At this point, Microsoft and Google have both acknowledged the issue, with Microsoft releasing an update today that should take care of the issue in its flagship Windows operating system, while Google’s Pixel devices will receive an update next month. There’s no word from Apple yet on whether or not the company knows if iOS and macOS are safe; we’ll pass along any notification from Apple if and when it arrives.

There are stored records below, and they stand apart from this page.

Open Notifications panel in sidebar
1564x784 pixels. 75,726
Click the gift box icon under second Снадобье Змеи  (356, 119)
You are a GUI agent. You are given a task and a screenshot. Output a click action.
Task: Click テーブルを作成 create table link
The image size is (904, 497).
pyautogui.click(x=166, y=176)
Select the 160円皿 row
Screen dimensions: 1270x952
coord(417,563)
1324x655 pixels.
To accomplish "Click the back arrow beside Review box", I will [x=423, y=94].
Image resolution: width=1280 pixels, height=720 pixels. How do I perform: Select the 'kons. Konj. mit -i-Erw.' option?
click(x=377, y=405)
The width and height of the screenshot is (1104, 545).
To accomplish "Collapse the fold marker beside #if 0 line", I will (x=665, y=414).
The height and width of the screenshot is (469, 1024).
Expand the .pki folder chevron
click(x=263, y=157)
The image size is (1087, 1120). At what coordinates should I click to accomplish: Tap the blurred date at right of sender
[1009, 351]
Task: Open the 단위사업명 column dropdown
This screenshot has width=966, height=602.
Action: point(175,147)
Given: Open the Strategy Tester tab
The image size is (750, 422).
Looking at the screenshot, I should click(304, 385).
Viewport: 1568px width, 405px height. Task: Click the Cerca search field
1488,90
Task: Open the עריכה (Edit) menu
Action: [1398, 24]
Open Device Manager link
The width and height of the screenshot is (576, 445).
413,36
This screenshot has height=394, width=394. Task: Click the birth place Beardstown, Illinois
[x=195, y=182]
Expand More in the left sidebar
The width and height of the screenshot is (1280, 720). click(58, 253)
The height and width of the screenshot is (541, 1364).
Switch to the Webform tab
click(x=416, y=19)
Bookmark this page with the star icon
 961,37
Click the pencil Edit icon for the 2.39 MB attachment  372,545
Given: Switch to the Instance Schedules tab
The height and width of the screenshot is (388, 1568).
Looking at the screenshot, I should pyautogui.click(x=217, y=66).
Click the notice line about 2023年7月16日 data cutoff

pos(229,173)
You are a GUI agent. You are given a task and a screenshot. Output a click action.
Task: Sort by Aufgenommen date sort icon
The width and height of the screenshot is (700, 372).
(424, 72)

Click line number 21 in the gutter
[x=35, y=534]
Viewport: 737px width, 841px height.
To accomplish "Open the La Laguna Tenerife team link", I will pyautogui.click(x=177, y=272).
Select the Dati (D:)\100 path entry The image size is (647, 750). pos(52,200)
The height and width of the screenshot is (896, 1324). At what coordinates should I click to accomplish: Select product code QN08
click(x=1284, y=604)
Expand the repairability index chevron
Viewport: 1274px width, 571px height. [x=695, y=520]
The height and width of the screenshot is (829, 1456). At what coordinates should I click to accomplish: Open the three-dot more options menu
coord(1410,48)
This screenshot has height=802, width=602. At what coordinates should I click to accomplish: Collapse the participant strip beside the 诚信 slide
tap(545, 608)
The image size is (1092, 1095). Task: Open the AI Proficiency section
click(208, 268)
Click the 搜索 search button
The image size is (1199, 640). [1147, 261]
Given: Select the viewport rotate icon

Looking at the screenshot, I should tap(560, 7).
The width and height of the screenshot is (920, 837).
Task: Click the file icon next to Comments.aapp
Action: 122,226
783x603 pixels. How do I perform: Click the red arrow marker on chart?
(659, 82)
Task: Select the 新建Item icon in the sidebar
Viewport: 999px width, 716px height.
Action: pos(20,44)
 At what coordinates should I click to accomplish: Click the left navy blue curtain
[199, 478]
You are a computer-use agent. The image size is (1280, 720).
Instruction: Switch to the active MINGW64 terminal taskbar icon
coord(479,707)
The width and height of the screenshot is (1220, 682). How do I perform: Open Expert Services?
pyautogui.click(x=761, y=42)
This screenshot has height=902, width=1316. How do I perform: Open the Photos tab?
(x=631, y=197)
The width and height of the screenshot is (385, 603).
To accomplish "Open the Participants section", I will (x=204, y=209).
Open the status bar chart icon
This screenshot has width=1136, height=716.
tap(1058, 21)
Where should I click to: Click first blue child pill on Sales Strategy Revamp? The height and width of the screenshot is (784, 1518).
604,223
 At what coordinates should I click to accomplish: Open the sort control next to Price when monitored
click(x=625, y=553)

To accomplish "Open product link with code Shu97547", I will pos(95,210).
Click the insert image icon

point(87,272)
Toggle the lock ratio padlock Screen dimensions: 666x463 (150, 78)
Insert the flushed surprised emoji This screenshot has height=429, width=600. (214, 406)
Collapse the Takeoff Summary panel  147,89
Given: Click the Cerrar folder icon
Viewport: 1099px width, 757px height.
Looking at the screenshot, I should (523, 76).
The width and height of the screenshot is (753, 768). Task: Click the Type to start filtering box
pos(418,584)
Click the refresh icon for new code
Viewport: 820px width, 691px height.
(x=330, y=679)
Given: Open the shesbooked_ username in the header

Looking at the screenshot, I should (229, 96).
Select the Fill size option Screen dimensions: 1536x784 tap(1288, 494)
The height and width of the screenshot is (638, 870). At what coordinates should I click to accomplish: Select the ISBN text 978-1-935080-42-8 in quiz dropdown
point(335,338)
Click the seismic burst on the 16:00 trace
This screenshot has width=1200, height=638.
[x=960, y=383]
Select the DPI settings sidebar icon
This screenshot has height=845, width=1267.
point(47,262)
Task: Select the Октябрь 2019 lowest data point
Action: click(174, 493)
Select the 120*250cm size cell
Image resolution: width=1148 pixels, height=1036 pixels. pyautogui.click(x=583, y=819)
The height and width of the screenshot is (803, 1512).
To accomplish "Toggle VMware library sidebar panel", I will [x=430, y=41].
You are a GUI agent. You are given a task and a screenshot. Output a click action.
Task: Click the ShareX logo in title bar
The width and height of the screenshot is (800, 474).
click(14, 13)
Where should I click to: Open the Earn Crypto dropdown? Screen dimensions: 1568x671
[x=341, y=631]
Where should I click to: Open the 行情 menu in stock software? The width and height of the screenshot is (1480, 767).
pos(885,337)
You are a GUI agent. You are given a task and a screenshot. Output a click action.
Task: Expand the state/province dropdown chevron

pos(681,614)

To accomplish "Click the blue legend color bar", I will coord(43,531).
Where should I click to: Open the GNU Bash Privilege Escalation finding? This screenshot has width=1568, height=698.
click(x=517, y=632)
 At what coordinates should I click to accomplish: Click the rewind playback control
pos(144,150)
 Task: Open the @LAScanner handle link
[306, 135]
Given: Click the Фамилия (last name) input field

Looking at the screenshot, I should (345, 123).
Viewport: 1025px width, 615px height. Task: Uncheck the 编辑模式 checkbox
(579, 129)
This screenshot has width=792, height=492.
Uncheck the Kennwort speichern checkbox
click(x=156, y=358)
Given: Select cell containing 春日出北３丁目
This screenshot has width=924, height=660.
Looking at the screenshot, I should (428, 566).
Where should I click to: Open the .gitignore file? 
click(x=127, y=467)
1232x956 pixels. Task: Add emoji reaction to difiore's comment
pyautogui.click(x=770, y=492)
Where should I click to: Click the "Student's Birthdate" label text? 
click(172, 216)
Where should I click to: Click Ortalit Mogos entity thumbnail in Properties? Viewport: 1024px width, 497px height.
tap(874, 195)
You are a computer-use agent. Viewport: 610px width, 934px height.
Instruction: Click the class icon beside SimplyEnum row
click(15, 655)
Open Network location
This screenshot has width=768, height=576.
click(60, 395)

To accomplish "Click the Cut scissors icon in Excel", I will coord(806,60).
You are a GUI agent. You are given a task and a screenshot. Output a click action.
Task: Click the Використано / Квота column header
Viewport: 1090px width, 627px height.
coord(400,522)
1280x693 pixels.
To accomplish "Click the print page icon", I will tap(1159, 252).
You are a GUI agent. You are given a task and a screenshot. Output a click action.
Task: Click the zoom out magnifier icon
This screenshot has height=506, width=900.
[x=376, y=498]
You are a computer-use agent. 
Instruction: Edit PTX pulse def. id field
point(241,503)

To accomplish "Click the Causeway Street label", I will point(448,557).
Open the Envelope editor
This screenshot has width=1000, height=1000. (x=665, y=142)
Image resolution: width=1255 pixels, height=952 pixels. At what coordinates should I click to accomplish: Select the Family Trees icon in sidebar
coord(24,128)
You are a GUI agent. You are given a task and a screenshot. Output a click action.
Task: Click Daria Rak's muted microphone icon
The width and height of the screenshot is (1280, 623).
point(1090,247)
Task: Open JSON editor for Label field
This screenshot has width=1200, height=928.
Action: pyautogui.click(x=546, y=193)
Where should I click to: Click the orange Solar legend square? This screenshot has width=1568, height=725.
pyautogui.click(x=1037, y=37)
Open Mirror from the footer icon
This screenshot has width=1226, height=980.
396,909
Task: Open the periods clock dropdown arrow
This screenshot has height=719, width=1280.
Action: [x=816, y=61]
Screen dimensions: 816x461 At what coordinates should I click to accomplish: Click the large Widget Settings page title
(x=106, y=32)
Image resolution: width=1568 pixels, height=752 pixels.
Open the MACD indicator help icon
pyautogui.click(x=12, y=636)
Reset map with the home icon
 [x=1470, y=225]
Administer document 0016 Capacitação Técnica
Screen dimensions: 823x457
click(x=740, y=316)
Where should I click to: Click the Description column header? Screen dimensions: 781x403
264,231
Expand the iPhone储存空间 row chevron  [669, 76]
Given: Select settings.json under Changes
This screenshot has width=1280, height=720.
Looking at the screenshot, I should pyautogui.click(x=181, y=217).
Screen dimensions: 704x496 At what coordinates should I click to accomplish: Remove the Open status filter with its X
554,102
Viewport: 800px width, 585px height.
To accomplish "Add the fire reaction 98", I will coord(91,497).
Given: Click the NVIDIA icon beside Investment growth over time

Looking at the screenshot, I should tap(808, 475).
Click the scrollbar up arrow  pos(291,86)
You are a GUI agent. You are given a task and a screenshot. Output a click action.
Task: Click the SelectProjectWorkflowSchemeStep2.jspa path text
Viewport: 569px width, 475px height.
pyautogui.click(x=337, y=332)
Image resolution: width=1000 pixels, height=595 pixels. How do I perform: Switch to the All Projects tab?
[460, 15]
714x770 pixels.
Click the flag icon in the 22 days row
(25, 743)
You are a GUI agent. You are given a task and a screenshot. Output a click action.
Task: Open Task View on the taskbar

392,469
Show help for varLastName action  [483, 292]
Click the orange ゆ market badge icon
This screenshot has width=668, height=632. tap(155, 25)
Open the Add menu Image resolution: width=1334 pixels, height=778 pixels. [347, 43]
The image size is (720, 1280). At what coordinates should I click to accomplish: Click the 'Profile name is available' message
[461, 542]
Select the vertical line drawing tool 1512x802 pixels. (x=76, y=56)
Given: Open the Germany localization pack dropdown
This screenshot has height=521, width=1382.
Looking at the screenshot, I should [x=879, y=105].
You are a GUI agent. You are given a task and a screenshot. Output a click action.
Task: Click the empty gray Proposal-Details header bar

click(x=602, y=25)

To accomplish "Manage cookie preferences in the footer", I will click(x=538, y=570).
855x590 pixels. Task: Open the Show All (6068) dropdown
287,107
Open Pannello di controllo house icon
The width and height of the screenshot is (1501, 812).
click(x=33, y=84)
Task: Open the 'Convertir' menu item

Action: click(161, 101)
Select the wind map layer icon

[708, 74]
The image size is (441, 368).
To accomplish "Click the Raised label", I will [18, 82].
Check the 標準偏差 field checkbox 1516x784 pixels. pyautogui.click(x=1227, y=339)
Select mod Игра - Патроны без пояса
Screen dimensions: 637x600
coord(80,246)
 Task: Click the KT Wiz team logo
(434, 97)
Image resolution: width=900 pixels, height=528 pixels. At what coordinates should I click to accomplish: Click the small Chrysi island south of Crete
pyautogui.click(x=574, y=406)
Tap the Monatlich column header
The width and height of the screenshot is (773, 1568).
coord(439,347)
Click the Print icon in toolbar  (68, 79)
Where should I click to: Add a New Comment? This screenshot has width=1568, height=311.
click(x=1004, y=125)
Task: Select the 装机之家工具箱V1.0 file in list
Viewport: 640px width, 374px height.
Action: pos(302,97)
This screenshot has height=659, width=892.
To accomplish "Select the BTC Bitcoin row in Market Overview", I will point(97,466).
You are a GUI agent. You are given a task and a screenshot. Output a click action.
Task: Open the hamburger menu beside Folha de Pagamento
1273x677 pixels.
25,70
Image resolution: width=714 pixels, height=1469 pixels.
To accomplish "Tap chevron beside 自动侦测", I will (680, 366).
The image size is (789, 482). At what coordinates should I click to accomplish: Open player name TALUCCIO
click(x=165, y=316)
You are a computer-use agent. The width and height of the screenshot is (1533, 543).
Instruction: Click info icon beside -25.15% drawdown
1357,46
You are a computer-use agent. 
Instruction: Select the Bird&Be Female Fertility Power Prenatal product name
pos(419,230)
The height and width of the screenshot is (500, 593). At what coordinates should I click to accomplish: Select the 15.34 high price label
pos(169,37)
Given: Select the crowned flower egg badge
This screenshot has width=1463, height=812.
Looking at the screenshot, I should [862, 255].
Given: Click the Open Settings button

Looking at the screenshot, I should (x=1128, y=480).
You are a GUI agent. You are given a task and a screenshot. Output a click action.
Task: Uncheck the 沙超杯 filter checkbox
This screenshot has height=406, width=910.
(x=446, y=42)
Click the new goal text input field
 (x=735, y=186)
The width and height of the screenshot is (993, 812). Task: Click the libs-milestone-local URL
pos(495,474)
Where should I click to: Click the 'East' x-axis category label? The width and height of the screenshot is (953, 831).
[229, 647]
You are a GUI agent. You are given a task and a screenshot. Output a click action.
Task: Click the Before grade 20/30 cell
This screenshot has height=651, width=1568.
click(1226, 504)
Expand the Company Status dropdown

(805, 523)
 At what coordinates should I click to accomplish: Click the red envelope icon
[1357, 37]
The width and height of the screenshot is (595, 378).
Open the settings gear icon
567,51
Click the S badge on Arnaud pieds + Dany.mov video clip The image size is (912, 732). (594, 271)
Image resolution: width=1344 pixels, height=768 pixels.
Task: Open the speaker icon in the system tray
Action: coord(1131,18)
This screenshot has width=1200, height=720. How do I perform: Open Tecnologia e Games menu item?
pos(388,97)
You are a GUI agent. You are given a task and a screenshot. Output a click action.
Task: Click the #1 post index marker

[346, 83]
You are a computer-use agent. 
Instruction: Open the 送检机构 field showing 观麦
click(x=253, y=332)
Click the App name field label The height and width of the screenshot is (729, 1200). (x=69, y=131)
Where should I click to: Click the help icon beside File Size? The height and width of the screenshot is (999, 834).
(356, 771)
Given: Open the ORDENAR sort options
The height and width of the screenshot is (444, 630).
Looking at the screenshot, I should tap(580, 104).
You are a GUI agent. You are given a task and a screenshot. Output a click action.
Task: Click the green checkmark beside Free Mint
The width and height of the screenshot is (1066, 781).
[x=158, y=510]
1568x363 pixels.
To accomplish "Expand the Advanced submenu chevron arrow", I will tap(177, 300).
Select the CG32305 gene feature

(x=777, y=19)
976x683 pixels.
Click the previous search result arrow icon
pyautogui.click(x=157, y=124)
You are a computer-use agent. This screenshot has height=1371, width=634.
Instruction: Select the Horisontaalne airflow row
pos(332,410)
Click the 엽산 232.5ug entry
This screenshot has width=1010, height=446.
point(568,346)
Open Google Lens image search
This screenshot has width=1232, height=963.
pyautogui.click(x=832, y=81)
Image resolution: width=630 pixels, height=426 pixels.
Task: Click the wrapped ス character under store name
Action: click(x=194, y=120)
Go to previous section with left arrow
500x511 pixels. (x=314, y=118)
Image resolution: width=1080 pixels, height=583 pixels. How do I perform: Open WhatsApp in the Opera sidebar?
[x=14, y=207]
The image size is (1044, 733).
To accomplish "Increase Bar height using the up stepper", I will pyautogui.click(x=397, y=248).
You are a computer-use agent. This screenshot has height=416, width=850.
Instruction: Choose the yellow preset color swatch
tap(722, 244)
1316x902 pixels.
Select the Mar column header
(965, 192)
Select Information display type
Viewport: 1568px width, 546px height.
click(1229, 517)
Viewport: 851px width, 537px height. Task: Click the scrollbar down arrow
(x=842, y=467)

Once operating systems are updated to protect users from the attack, most wireless routers and access points will also need to be updated to fully protect against KRACK. Note that in order for someone to make a KRACK attack, they need to be in close physical proximity to your home or office network — it cannot be done remotely. The following video shows how the attacks take place:
Should you switch your network encryption to WEP in the meantime? NO! It was officially deprecated in 2004 because of a number of vulnerabilities were discovered, and for some reason WEP is still used on some products.
As soon as any security updates are available for your Apple devices and for Wi-Fi routers and access points from any manufacturer, you should install them immediately.